* **所给文本**:
((

或许希望总是在温州之外,温州却是唯一可以疗伤的地方。温州世世代代积累下来的生命力,给予了迈步的力量,也只有回到温州,才能让漂泊在外的人更清晰地了解自己,获得重新出发的力量。从而不断前行,迈过一个又一个阻碍,绽放出生命的风采。

也许彼得为了实现中国梦愿意耗尽一生精力,沈小娟的意外身亡却没有把他留在中国,而是送回了汉福雷农庄。温州或许曾经束缚了前行的脚步,但仍是温州人唯一的故乡。黄惠宁、江涓涓等身在国外,灵魂依然勾连着温州的土地。末雁(《雁过藻溪》)与丈夫越明的婚姻在没有外力作用下散伙,搬进单身公寓的当晚,末雁就梦到了母亲。末雁决定回国一趟了却母亲归入祖坟埋葬的心愿。在母亲的故乡,一个也属于末雁的地方,末雁改变了,她终于能够哭,不再是多伦多那个事业有成却对生活麻木的末雁。雁过藻溪,虽然痛苦,却找回了自己。黄惠宁(《交错的彼岸》)与姐姐黄萱宁相比,得到了所有人的偏爱。纵然如此,黄惠宁的路走得很不顺畅。在人生的低谷里,一直是温州在为惠宁疗伤和补充力量。大学时与谢克顿教授之间的情事,让黄惠宁仓惶逃回温州,大病一场。在小外婆阿九的开导下,黄惠宁那强壮的生命力迸发出来。在往后的日子里,大大小小的挫折都没有磨掉黄惠宁对生命的好奇。导致黄惠宁分配回温州的谢克顿,在她大学毕业两年后寄来了新的希望。但惠宁不愿意接受谢克顿的资助,一个人在多伦多过着极为清贫的生活,与大金的婚姻临阵停摆,又因为宫外孕差点丢掉性命,等等挫折都没有压垮黄惠宁,她留给人的印象依然是生命力很强。与陈约翰的交往,是黄惠宁失踪的主要原因。相较于对其他男人的漫不经心,黄惠宁在陈约翰那里遭遇了爱情,但是她又惧怕爱情的火把不能长久燃烧。多伦多不能帮助她思考,黄惠宁选择回到温州。在温州,在小外婆阿九的坟墓前,黄惠宁才能更好地思考未来。毕竟一方水土养育一方人,温州是黄惠宁的根系所在,不管走出多远,身上抹不掉故乡的精神气质,命运总是与故乡紧密相连。

))

* **任务**:
1. 根据上面关于温州的文本回答:
(a) 末雁搬进单身公寓的当晚梦到了谁?
(b) 沈小娟意外身亡后,彼得被送回了哪里?
(c) 黄惠宁回到温州后,在谁的坟墓前思考未来?
2. 从下面的数据行中摘出从含有"Click the green-crowned girl portrait icon"的那一行到含有"tap(42, 385)"的那一行,首尾两行都算在内,逐字照录。

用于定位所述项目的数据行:

((

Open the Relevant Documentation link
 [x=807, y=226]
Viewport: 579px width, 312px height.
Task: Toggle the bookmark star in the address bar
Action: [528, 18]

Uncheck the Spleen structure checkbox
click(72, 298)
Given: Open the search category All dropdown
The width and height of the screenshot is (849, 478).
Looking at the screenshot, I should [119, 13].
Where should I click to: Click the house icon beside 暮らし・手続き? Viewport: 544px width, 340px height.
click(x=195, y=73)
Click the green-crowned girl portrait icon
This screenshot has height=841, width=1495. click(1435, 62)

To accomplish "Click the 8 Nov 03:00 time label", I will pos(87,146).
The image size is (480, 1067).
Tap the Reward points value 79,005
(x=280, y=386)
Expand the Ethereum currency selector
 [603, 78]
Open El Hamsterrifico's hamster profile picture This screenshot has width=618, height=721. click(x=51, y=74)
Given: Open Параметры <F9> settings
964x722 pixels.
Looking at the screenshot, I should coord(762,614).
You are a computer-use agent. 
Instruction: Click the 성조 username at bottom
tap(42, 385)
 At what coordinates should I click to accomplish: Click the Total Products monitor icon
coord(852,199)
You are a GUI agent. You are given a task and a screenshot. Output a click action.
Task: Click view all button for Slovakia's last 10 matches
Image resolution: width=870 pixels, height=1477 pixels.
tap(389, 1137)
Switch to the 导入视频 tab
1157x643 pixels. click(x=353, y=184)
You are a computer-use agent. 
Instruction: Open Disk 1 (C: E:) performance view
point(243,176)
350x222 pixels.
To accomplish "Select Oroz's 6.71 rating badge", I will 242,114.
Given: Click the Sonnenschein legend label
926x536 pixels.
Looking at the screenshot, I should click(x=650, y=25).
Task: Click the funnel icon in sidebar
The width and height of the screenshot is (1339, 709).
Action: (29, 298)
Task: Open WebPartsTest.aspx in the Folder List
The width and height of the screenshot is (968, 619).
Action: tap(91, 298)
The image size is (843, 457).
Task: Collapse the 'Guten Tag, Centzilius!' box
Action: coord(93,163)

))

* **输出结果**:
1.
(a) 母亲
(b) 汉福雷农庄
(c) 小外婆阿九

2.
Click the green-crowned girl portrait icon
This screenshot has height=841, width=1495. click(1435, 62)

To accomplish "Click the 8 Nov 03:00 time label", I will pos(87,146).
The image size is (480, 1067).
Tap the Reward points value 79,005
(x=280, y=386)
Expand the Ethereum currency selector
 [603, 78]
Open El Hamsterrifico's hamster profile picture This screenshot has width=618, height=721. click(x=51, y=74)
Given: Open Параметры <F9> settings
964x722 pixels.
Looking at the screenshot, I should coord(762,614).
You are a computer-use agent. 
Instruction: Click the 성조 username at bottom
tap(42, 385)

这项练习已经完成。